# PySpark and Mllib
## I.- find lowest rated movies with PySpark
## II.- predict user's movie rating score using Mllib  

# I.- Finding lowest rated movies using PySpark
this is just to spare our friends some time and make sure they don't waist time wathing these instead of boing out with family or walking the dog 

In [1]:
#! pip install pyspark

In [2]:
import os 
os.chdir('C:\\Users\\asuhajda\\JupyterRoot\\BigData\\movies_dataset\\ml-100k\\ml-100k')

In [3]:
# LowestRatedMovieDataFrame.py

from pyspark.sql import SparkSession
from pyspark.sql import Row
from pyspark.sql import functions

def loadMovieNames():
    movieNames = {}
    with open("u.item") as f:
        for line in f:
            fields = line.split('|')
            movieNames[int(fields[0])] = fields[1]
    return movieNames

def parseInput(line):
    fields = line.split()
    return Row(movieID = int(fields[1]), rating = float(fields[2]))


In [4]:
# Create a SparkSession in Windows 
spark = SparkSession.builder.appName("PopularMovies").getOrCreate()

In [5]:
# Load  movie ID
movieNames = loadMovieNames()
#movieNames

In [6]:
# Get raw data
while True:
     try:
         lines = spark.sparkContext.textFile("u.data")
         break
     except ValueError:
         #lines = spark.sparkContext.textFile("u.data")
         print('uups, somethign went wrong')

In [8]:
# Convert  it to a RDD of Row objects with (movieID, rating)
''' '''
while True:
     try:
         movies = lines.map(parseInput)
         break
            
     except ValueError:
         print('uups, somethign went wrong')

print("these are the first 10 records"), print(movies.take(10))

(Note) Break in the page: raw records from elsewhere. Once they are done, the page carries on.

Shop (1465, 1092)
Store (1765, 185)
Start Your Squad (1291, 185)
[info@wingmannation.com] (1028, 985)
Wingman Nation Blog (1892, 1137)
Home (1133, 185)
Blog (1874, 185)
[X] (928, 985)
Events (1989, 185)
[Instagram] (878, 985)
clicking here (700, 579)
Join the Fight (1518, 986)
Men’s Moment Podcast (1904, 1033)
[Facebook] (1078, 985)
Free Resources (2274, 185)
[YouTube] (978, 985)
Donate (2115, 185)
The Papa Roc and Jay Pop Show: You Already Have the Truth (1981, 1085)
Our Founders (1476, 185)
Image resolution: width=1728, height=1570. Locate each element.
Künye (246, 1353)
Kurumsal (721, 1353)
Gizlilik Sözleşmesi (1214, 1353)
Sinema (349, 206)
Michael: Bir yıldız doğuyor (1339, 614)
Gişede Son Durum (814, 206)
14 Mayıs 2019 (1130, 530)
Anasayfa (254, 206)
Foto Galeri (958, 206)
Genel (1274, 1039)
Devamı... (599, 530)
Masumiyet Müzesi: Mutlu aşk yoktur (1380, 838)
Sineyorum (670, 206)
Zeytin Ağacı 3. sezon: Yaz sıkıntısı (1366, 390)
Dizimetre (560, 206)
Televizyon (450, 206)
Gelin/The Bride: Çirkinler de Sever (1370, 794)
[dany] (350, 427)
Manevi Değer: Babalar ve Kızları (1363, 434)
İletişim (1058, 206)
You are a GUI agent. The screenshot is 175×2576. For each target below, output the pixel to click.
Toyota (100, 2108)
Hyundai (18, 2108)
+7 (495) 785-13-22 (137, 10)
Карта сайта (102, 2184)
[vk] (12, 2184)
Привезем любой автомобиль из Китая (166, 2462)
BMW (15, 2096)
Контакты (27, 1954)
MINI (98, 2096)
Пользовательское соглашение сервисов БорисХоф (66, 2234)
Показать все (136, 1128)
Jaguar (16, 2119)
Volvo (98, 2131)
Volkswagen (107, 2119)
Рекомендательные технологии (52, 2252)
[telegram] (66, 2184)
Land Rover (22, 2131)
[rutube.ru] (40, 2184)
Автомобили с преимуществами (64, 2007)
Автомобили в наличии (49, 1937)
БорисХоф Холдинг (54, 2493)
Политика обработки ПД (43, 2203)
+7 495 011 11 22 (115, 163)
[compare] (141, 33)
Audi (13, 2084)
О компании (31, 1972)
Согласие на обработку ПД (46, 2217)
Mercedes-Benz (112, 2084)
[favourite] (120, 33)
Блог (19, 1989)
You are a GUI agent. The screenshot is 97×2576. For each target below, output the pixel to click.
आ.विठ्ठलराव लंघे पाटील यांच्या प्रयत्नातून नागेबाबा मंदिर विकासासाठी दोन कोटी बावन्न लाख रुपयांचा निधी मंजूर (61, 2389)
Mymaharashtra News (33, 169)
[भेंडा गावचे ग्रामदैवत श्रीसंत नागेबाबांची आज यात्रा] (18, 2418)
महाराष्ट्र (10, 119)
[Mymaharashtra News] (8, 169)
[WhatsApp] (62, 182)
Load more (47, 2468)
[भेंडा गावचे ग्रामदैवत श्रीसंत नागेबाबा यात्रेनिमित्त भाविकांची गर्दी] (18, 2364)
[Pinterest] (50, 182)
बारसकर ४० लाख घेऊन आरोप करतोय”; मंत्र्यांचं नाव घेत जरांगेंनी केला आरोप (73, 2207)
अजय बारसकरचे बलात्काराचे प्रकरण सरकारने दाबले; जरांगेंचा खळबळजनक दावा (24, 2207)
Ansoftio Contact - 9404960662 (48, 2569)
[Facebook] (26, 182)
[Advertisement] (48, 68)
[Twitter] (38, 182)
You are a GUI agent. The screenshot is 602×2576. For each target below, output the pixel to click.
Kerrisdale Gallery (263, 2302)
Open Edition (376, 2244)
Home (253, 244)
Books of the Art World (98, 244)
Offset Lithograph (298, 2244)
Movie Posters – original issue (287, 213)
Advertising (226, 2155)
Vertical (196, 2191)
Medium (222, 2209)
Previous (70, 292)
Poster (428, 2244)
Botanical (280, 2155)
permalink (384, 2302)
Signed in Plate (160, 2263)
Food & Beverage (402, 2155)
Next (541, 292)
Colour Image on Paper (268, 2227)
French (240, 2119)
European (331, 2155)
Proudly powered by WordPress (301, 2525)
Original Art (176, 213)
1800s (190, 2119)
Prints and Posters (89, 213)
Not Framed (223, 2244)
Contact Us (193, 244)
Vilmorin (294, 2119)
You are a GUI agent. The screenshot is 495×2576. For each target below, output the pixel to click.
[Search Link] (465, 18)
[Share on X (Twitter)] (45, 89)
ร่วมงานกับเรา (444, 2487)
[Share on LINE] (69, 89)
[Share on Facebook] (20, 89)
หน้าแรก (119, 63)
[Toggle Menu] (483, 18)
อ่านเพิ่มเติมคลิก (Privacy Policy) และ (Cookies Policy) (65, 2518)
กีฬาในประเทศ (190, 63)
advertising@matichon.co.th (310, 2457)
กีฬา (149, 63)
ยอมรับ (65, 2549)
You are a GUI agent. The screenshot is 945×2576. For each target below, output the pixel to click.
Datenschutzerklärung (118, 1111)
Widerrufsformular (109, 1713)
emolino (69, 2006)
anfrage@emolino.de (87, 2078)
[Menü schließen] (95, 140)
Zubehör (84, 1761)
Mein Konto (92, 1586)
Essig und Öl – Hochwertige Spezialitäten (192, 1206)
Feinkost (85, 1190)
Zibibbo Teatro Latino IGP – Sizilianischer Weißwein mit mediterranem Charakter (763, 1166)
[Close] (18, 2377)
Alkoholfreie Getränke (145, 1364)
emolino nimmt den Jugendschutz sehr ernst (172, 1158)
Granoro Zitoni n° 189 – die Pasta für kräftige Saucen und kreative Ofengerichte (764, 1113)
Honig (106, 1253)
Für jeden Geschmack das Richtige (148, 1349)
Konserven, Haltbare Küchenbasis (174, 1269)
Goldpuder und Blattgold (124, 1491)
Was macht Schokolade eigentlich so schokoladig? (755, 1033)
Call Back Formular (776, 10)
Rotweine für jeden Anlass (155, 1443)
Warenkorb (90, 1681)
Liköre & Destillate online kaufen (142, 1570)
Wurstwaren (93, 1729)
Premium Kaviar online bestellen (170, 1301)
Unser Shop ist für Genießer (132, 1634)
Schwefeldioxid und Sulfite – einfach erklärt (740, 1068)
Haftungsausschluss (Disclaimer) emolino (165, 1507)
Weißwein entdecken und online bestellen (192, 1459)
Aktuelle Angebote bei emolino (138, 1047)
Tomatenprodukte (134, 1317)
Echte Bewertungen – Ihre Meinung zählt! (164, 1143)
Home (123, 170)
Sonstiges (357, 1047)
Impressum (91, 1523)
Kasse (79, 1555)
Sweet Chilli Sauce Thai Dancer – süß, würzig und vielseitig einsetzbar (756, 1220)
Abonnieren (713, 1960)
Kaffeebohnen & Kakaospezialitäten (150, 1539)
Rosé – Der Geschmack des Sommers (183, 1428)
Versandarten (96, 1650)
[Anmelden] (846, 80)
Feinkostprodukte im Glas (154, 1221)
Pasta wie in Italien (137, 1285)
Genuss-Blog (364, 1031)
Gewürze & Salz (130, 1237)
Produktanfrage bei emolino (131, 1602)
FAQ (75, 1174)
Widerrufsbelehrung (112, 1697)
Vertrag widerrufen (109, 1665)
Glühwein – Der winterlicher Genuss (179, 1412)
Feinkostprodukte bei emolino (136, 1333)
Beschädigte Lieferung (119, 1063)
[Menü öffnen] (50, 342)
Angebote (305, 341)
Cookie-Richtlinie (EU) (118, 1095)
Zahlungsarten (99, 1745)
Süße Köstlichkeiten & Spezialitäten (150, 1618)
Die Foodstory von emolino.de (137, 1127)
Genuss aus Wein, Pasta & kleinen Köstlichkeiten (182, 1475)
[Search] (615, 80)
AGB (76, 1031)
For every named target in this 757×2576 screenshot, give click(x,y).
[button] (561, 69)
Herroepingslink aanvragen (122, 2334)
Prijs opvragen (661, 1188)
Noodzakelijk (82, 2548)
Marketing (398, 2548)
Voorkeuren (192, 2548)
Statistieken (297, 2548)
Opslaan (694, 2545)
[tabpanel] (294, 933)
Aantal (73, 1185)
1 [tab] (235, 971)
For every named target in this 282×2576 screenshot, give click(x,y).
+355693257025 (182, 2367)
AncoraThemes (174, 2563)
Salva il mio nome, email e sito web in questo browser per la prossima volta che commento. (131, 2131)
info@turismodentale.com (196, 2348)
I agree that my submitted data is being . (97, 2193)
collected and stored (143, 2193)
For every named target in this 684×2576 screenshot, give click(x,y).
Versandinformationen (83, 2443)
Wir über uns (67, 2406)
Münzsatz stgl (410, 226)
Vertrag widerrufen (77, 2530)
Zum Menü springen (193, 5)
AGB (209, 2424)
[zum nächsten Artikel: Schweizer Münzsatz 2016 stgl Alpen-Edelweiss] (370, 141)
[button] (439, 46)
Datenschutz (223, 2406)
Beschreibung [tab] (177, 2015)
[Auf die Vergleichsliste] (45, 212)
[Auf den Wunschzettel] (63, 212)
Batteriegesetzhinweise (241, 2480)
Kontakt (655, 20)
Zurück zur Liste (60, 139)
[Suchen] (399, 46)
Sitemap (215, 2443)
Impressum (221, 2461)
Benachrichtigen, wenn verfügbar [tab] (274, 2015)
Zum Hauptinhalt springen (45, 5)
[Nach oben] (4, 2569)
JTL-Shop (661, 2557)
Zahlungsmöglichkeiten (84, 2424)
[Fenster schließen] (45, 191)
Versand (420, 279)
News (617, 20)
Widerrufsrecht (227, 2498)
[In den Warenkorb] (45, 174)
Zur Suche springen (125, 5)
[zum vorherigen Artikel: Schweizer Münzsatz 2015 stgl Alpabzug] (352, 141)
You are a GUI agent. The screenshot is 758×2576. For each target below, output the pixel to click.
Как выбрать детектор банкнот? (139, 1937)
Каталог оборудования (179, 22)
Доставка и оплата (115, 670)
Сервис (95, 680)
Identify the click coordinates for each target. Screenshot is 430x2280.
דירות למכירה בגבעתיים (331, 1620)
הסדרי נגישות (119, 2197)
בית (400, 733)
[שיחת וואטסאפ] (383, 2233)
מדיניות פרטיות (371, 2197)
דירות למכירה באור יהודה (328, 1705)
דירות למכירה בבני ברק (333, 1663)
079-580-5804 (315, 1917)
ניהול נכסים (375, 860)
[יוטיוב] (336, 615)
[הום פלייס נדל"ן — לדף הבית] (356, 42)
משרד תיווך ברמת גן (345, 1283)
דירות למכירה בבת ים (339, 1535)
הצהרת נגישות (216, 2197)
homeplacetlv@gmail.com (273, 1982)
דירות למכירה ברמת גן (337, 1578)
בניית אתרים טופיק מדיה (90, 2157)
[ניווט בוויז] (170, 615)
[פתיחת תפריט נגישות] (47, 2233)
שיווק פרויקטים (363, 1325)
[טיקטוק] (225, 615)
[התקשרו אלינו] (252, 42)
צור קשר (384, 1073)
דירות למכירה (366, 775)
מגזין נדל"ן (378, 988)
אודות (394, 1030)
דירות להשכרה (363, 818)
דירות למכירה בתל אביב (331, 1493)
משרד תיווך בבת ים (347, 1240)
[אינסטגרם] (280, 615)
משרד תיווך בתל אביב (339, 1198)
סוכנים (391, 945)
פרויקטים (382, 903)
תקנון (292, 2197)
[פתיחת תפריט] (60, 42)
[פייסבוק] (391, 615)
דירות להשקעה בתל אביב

these are the first 10 records
[Row(movieID=242, rating=3.0), Row(movieID=302, rating=3.0), Row(movieID=377, rating=1.0), Row(movieID=51, rating=2.0), Row(movieID=346, rating=1.0), Row(movieID=474, rating=4.0), Row(movieID=265, rating=2.0), Row(movieID=465, rating=5.0), Row(movieID=451, rating=3.0), Row(movieID=86, rating=3.0)]


(None, None)

In [9]:
# Convert that to a DataFrame
movieDataset = spark.createDataFrame(movies)
print("these are the first 10 records"), print(movieDataset.take(10))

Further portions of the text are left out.